The LRF’s specific objectives are to:
- agree on joint strategic and policy approaches relating to preparedness and response;
- approve the Community Risk Register,
- ensure that appropriate multi-agency plans, procedures, training and exercises address local and wider area hazards;
- direct and oversee the activities of working groups and allocate tasks to them;
LRF areas are defined by the boundaries of Police areas across England and Wales. There is a single Local resilience partnership for London which is supported by the London Resilience Team.
Resilience is a devolved matter:
- In Wales there are four LRFs (Dyfed-Powys, Gwent, North Wales and South Wales). Strategic issues are discussed at the Wales Resilience Forum.
- Scotland has three Regional Resilience Partnerships (RRPs - North, East and West) which in turn are broken down into a number of Local Resilience Partnerships (LRPs - 3 in the North and East, 7 in the West).
- The Ministry for Housing, Communities and Local Government (MHCLG) Resilience and Emergencies Division (RED) is responsible for managing a network in England of resilience advisors to support local and multi-area planning and response. RED has four hubs, located in Leeds, Birmingham, Bristol and London and provides:
- On call out of hours arrangements- national number / one team
- The Government Liaison Role - a well- established role that supports the Strategic Co-ordination Group and ensures that Ministers have up to date briefings on which to base decisions at COBR
- Advice on Impact Management – work closely with Local Resilience Forum members, ensuring Government Departments understand the issues affecting the local area and communicate any difficulties responders may be experiencing
Preparation of local likelihood risk assessments
Sites subject to Control of Major Accident Hazards (COMAH), Radiation (Emergency Preparedness and Public Information) Regulations (REPPIR), and the Pipelines Safety Regulations (PSR) are exempt from the CCA 2004 (Contingency Planning) Regulations 2005 (Regulation 12) requirement on Category 1 responders to undertake risk assessments or emergency plans (to avoid unnecessary duplication and confusion), but it should be appreciated that:
- Lower Tier COMAH sites are not required to have external (off-site) emergency plans under COMAH and are assumed to be captured by the generic chemical plans designed under the CCA.

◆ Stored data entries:
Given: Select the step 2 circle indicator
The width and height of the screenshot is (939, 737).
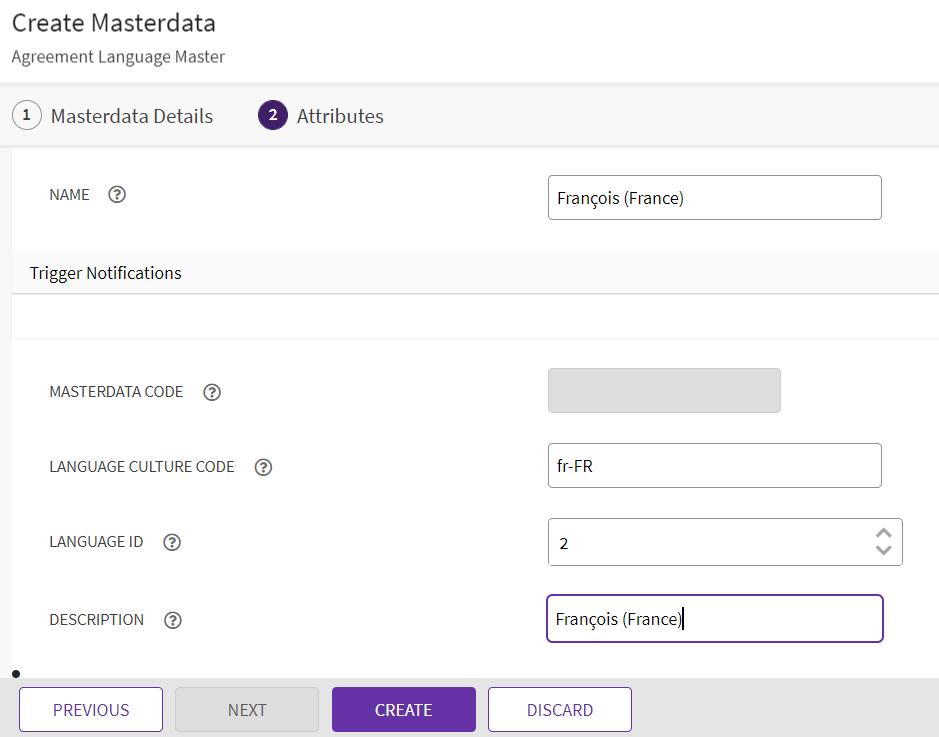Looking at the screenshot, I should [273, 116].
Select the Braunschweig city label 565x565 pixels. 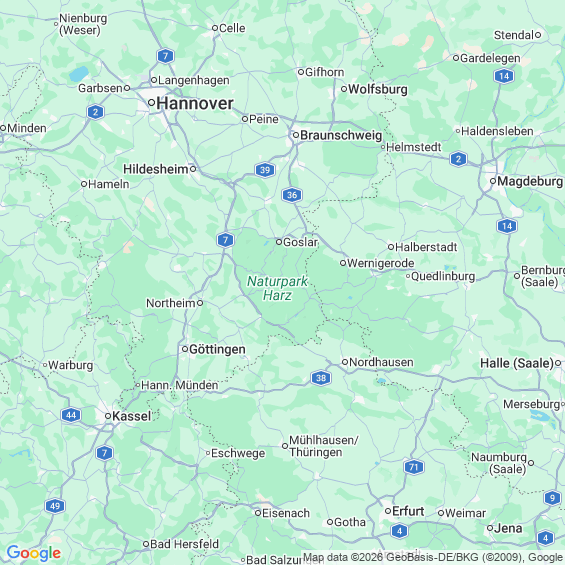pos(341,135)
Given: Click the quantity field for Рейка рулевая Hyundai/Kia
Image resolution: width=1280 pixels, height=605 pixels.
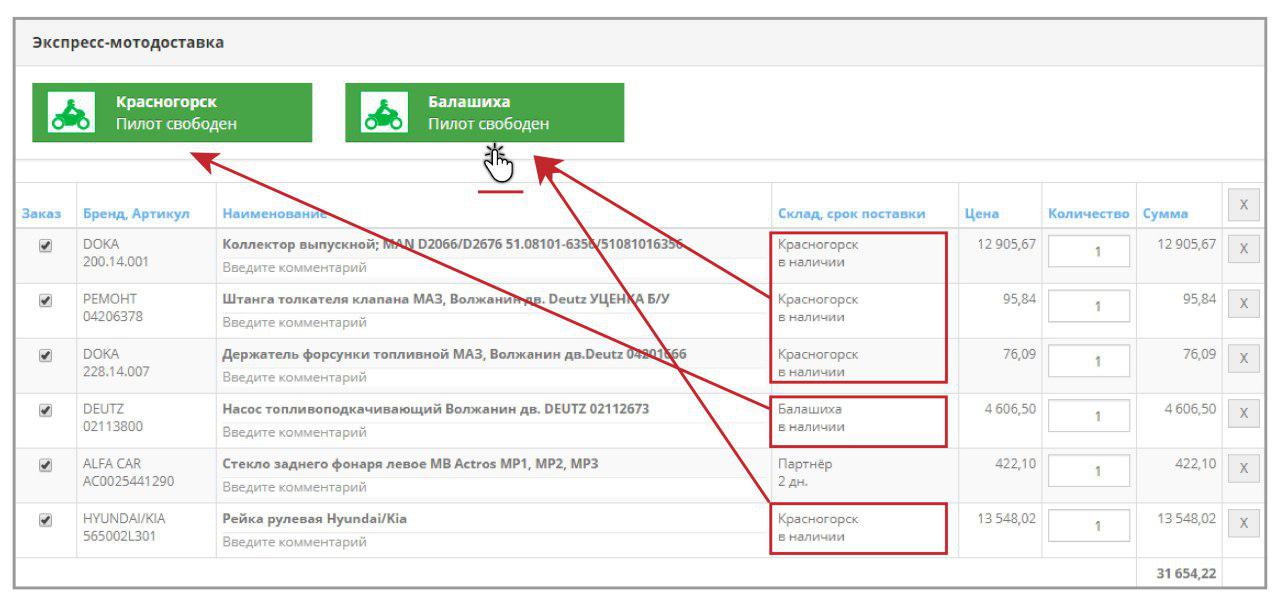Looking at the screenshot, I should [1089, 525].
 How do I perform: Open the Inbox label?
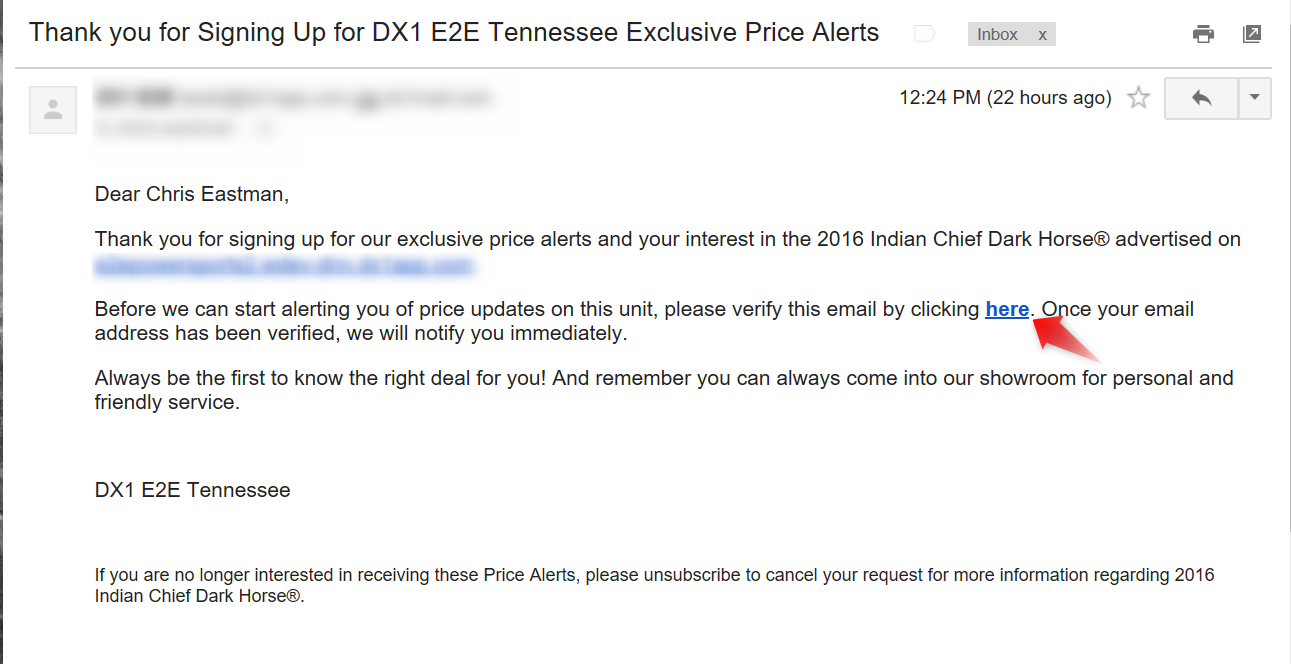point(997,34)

◆ Problems and tasks:
#1 List the places where the hubs of the Resilience and Emergencies Division are located, as named in the resilience planning text.
#2 In the resilience planning text, swap "discussed" for "considered" and write out the passage from "Resilience is a" to "in the West).".

◆ Set of answers:
#1 Leeds, Birmingham, Bristol, London

#2
Resilience is a devolved matter:
- In Wales there are four LRFs (Dyfed-Powys, Gwent, North Wales and South Wales). Strategic issues are considered at the Wales Resilience Forum.
- Scotland has three Regional Resilience Partnerships (RRPs - North, East and West) which in turn are broken down into a number of Local Resilience Partnerships (LRPs - 3 in the North and East, 7 in the West).